We knelt there, staring at one another, serenaded by the sound of gunfire outside and the pounding of the door, staring at each other with equal shock. Maybe he was as shocked by this as I was.
Fuck. I hadn't come here for feelings.
"Five…"
I couldn't talk. Even if I wanted to, even if I knew what to say, how to express what his presence had meant to me while running through the dark zombie infested city streets, I couldn't. My mouth was dry and my energy was sapping away into the rough gravel under my knees. Gravel. In his shed. The man needed carpet.
I'd never actually seen Sam so close before. His dark eyelashes, so damn long for a man, framing dark brown eyes, the silky black hair that seemed no less diminished or perfect for the dirt or disbelieved face it belonged to, and the tired lines on his face that belonged to a man ten years older.

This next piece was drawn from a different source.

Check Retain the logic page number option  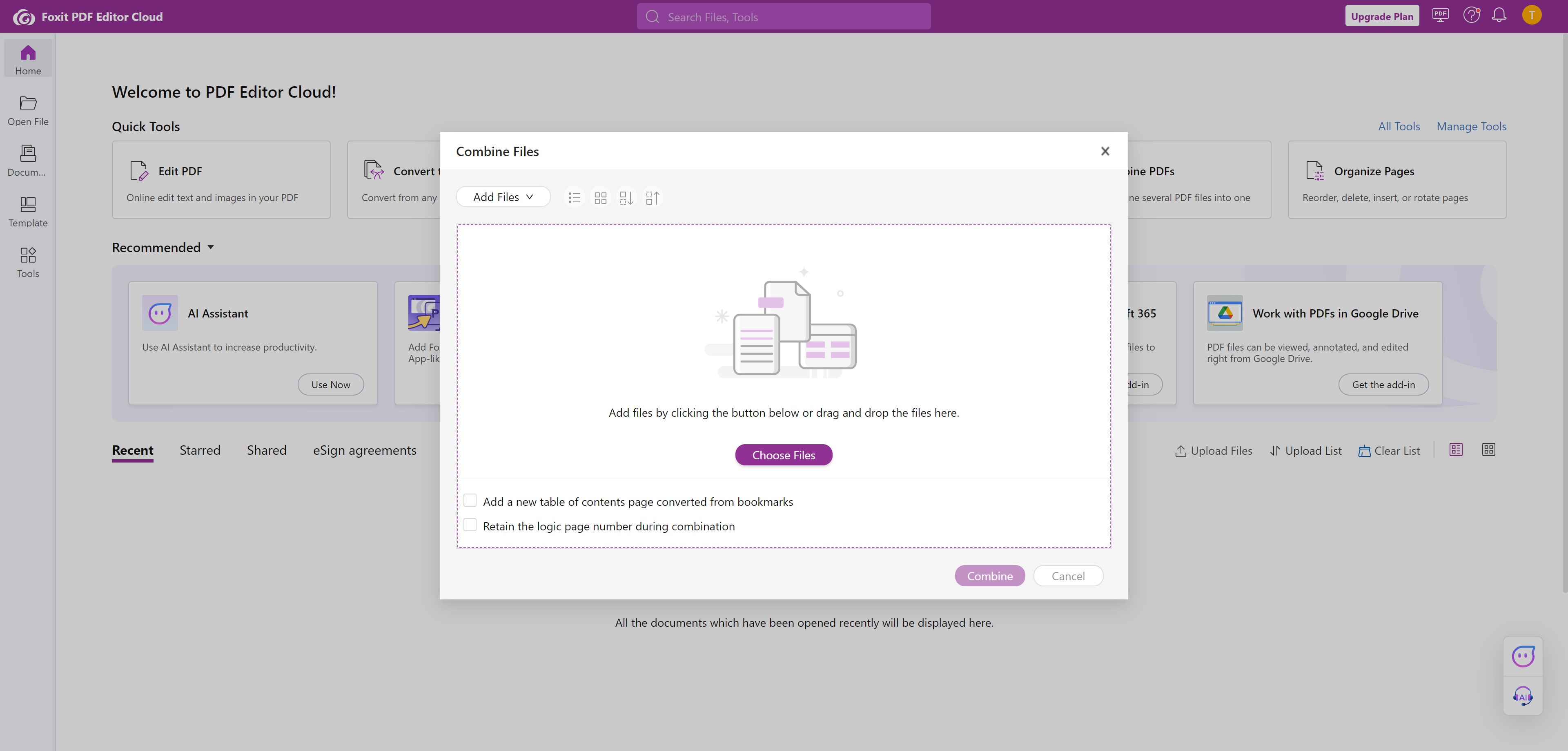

His mouth moved, though I heard nothing, and it seemed he was unable to speak as well. He gave up. I felt his hands though, grasping me, pulling me against his shirt, smelt the smell of sweat that was not my own, felt a face course with hair rub against the side of my face and press into my neck.
I wouldn't have made it home without him. An entire night of running through the dark, aware that any corner, any dark shadow could have a zom or a crawler, and god knew I'd outrun more than enough of them… and it had been for Sam.
"Sam-" I croaked. It hurt to talk. It would suck even more to not say it. I was too exhausted to care about pride. "You. Better think you're lucky now."
"I … I do." Sam twisted back, grasping for something on the desk, and pressed a water bottle to my chapped lips.
I drank, shutting my eyes a moment, thinking that was the most damn romantic gift anyone could give me. So what if I hadn't come here for feelings? If we stopped feeling then we'd already died. I wasn't dead yet… so I wasn't going to pretend I didn't feel something now. Water. Yes. When my throat and mouth were wet, when I could talk, I added as I ignored his shush sounds, "Also… friend is the least you can call me after that awful kiss."
That made him laugh. "Then, Five, we'll try again when you've got better breath."
Arms enclosed around me again, squeezing me, drawing me away from the door as it swung open.
For the first time in months, for the first time since I'd lost the ability to feel, to care, I suddenly… I felt feelings. Feelings that went below the surface, thawing a weary heart, pawing at the grief I'd tried to conceal by pretending it no longer mattered. The urge to cry, not just for grief, but also for the sense of relief at this… at the connection I'd found… became overwhelming.
There was a prick in my arm, a sense of warmth running up my skin, and I sunk away into the medicated oblivion where I could hide from my own human self.
A/N This is a nice little quickie after the episode 'A voice in the dark'. :) I quite like how there's clear chemistry between Five and Sam, regardless of Five's gender, and how the human relationships DO play a part in Zombies Run. After all... what do we do when the apocalypse happens? Try to rebuild! I doubt they'd actually make it a thing in the game itself, for obvious reasons, but that doesn't mean we can't 'write between the lines'.